__Stored records__.
┄┄┄┄┄┄┄┄┄┄

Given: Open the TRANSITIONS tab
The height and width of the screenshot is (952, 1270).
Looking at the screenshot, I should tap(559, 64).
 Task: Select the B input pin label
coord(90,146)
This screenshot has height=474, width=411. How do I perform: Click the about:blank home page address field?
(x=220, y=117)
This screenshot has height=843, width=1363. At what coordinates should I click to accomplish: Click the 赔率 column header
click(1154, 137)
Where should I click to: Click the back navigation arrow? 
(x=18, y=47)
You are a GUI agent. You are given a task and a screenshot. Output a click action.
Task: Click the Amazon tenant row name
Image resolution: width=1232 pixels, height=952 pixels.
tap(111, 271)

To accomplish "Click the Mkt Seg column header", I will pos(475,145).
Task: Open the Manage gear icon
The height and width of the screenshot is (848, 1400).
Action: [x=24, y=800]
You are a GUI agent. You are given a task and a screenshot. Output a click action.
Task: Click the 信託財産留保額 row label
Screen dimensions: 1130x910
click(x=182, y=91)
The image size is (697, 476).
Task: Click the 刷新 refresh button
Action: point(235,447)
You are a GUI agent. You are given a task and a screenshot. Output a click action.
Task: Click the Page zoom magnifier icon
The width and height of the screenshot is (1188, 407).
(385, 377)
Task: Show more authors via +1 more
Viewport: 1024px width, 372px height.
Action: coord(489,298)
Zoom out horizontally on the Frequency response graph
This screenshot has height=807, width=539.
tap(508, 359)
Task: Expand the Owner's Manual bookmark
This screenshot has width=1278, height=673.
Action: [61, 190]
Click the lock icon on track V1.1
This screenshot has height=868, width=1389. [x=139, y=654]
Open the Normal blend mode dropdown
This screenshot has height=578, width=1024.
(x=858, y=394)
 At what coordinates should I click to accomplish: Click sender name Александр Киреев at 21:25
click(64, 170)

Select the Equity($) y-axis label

┄┄┄┄┄┄┄┄┄┄

__TASK DETAILS__.
The lines from the one with "Task: Expand the Owner's Manual bookmark" through the end of the data above are to be set down exactly, with both boundary lines included and no other lines.

__TASK ANSWER__.
Task: Expand the Owner's Manual bookmark
This screenshot has width=1278, height=673.
Action: [61, 190]
Click the lock icon on track V1.1
This screenshot has height=868, width=1389. [x=139, y=654]
Open the Normal blend mode dropdown
This screenshot has height=578, width=1024.
(x=858, y=394)
 At what coordinates should I click to accomplish: Click sender name Александр Киреев at 21:25
click(64, 170)

Select the Equity($) y-axis label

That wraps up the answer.